WORK INSTRUCTION. For the material below, set down exactly the lines between the one containing "Rotate the board view counterclockwise" and the last line, both included, leaving every picture out.

▼

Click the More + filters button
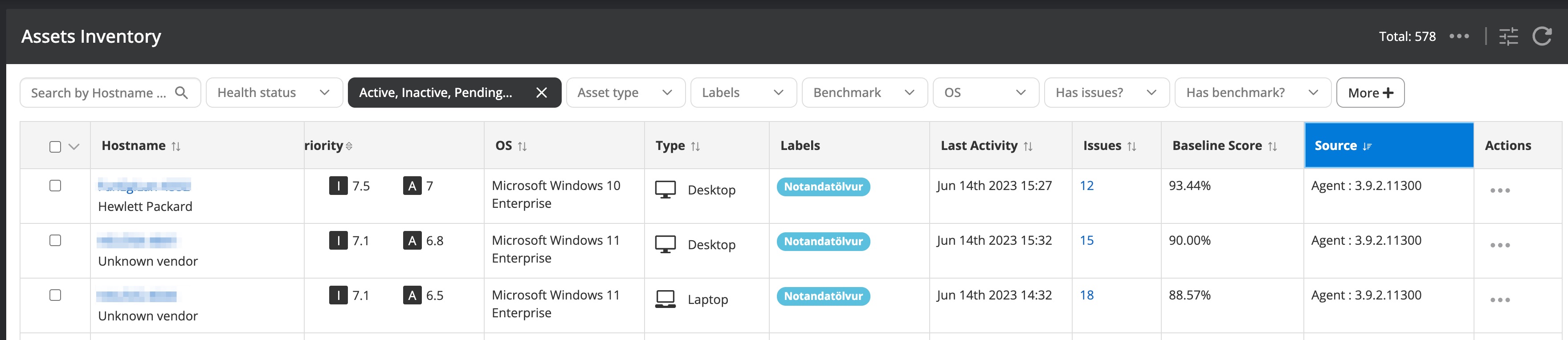Image resolution: width=1568 pixels, height=340 pixels. click(x=1370, y=93)
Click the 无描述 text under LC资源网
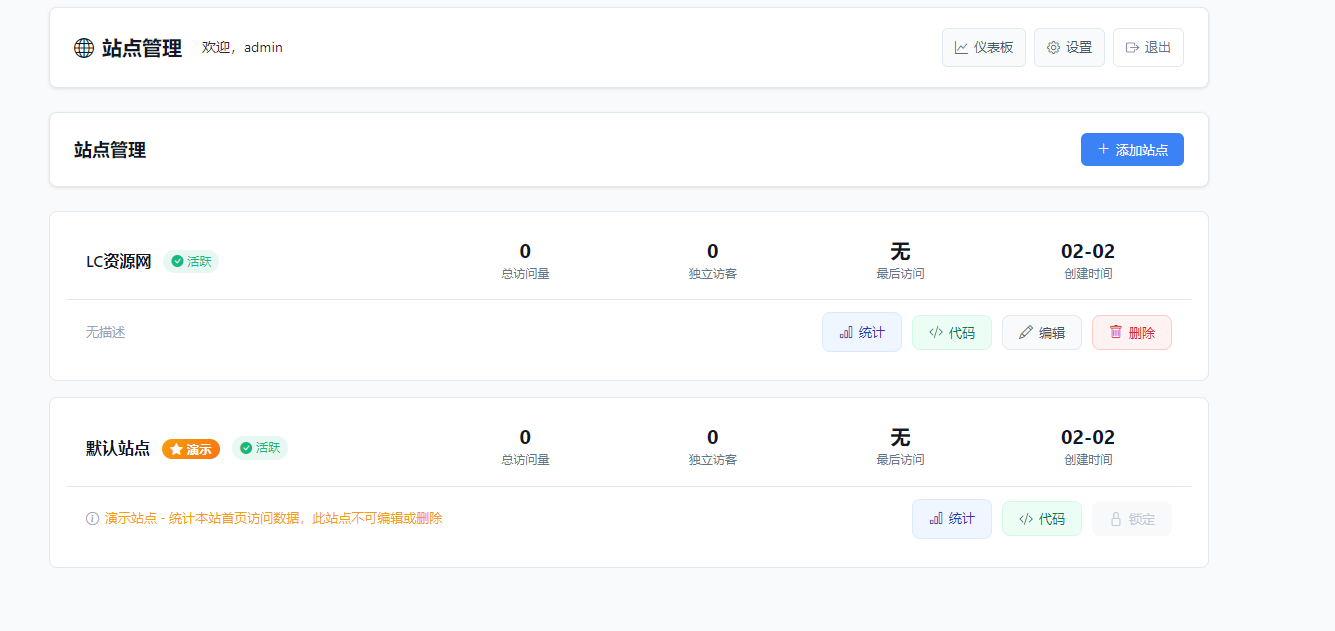 point(105,332)
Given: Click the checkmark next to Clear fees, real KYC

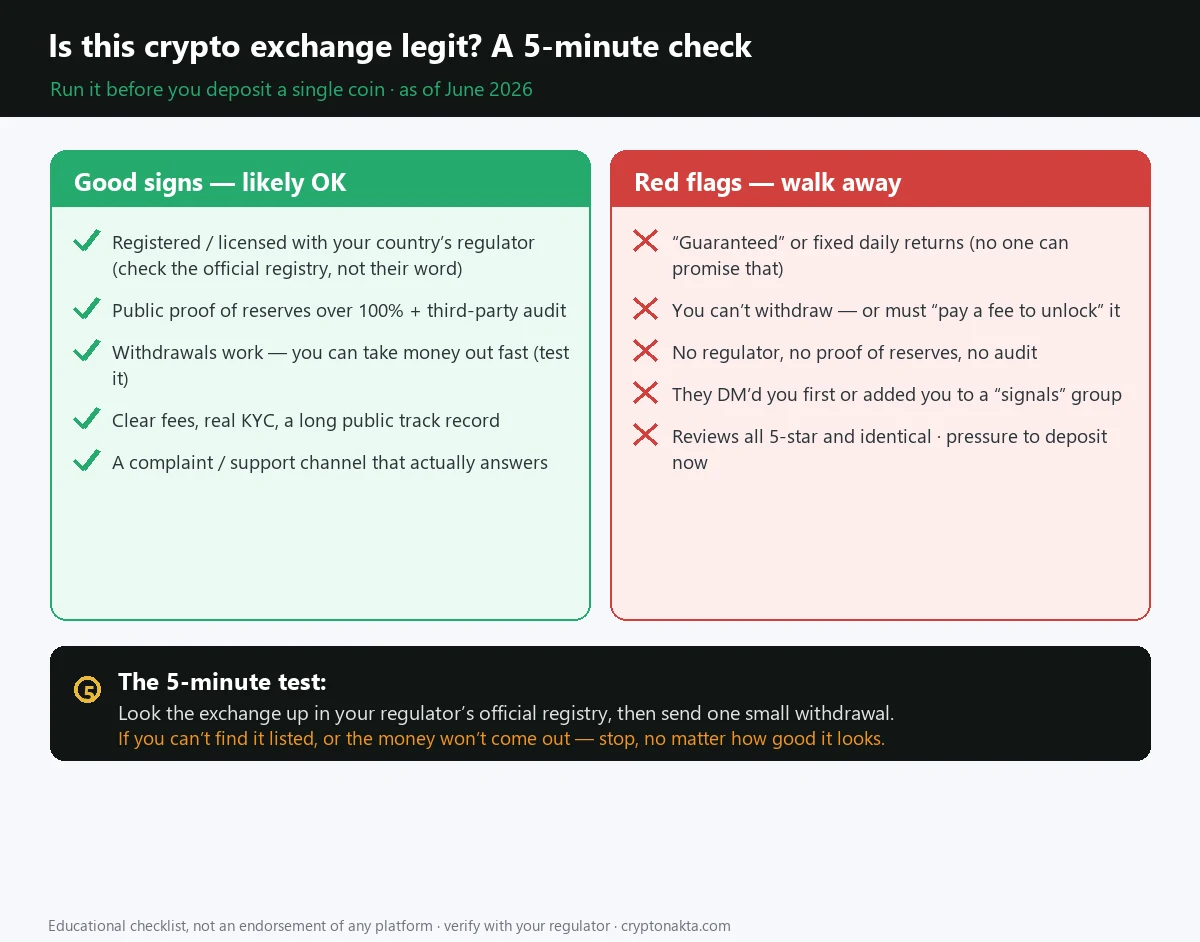Looking at the screenshot, I should (87, 419).
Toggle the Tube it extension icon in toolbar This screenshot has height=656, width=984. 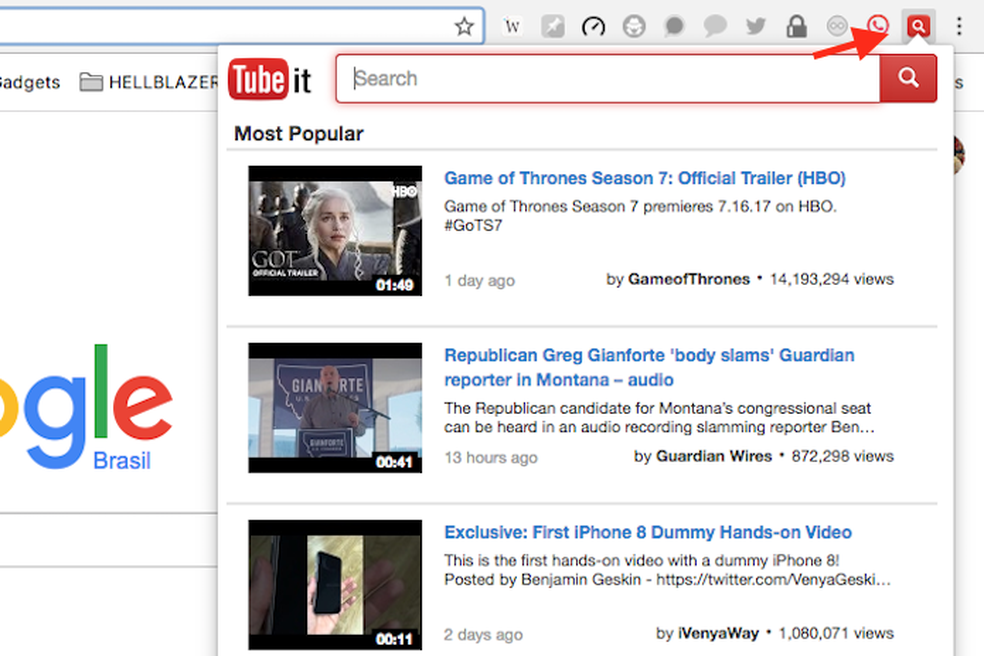click(x=917, y=27)
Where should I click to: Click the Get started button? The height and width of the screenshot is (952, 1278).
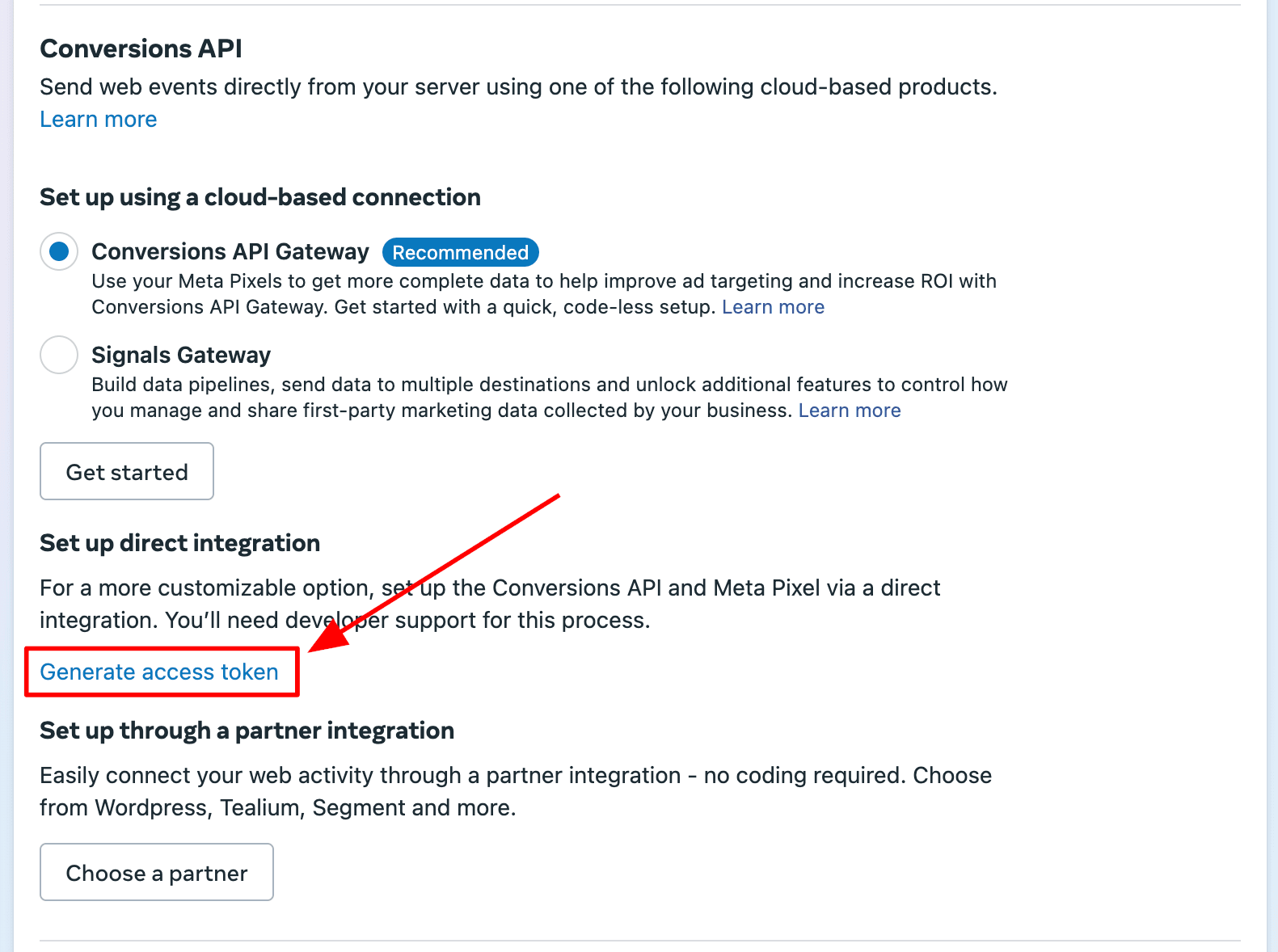point(127,471)
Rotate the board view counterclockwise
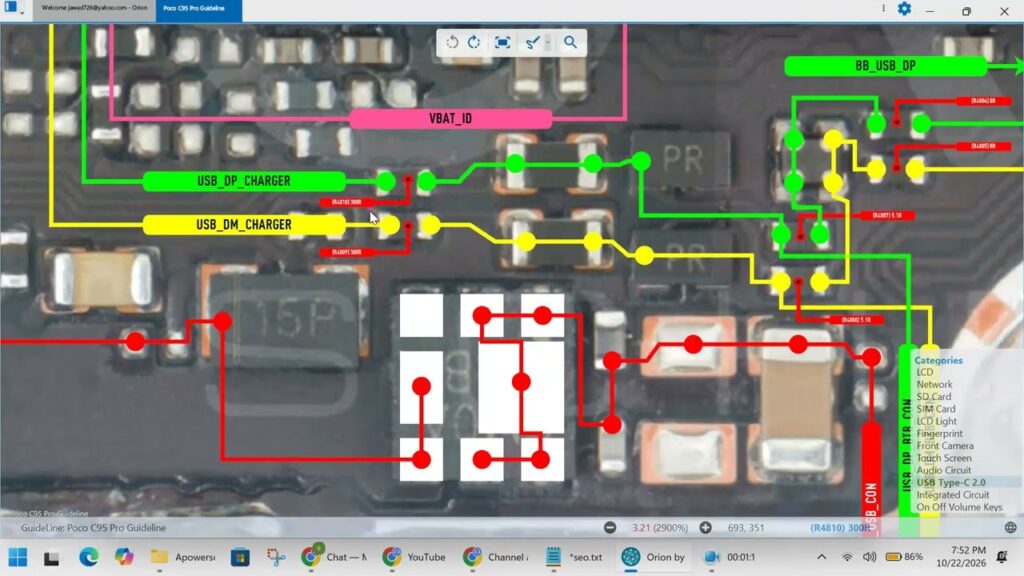This screenshot has width=1024, height=576. pyautogui.click(x=452, y=42)
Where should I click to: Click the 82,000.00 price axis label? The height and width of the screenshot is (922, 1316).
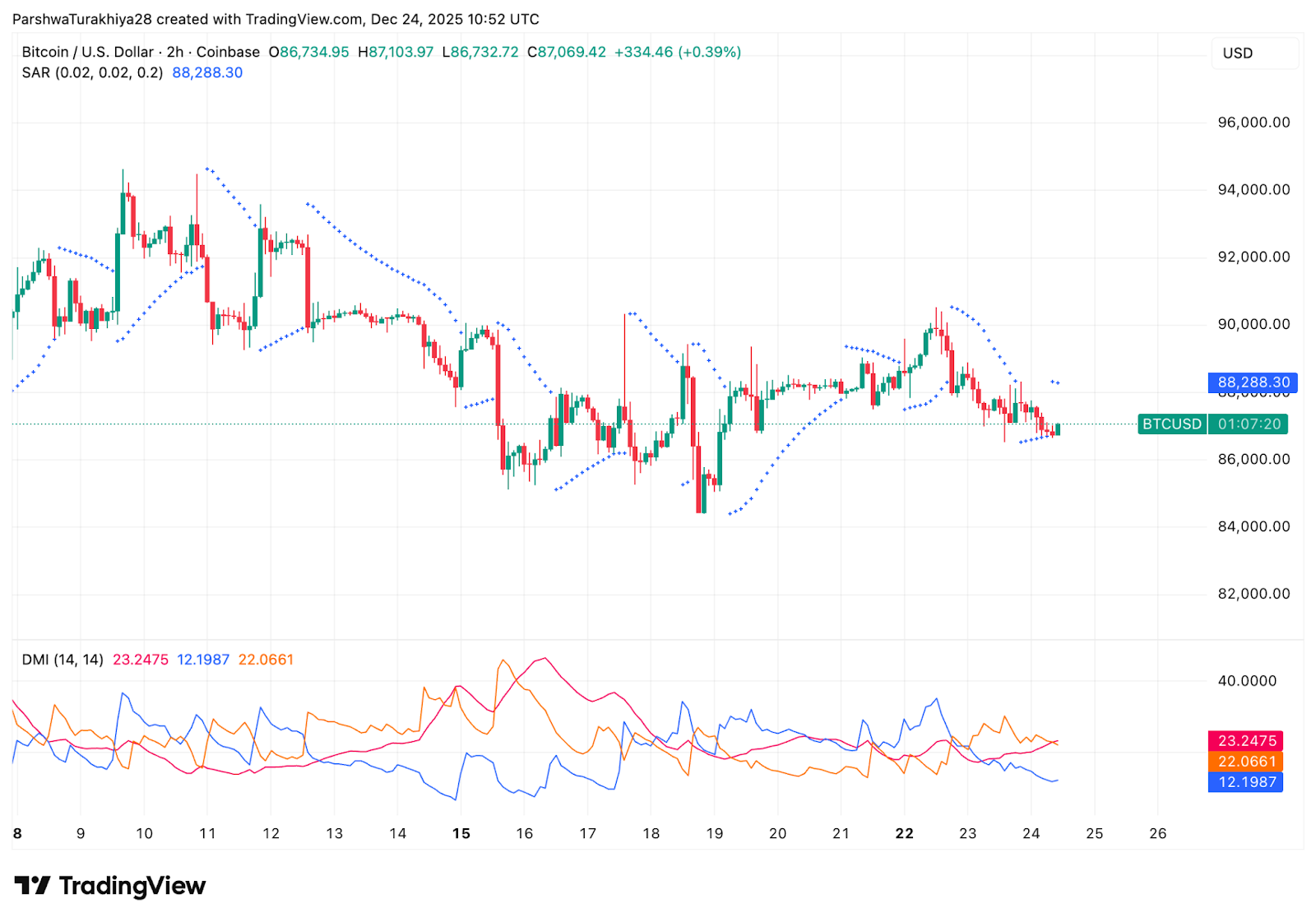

▲

RESPONSE BELOW.
Rotate the board view counterclockwise
This screenshot has width=1024, height=576. pyautogui.click(x=452, y=42)
Where should I click to: Click the 82,000.00 price axis label? The height and width of the screenshot is (922, 1316).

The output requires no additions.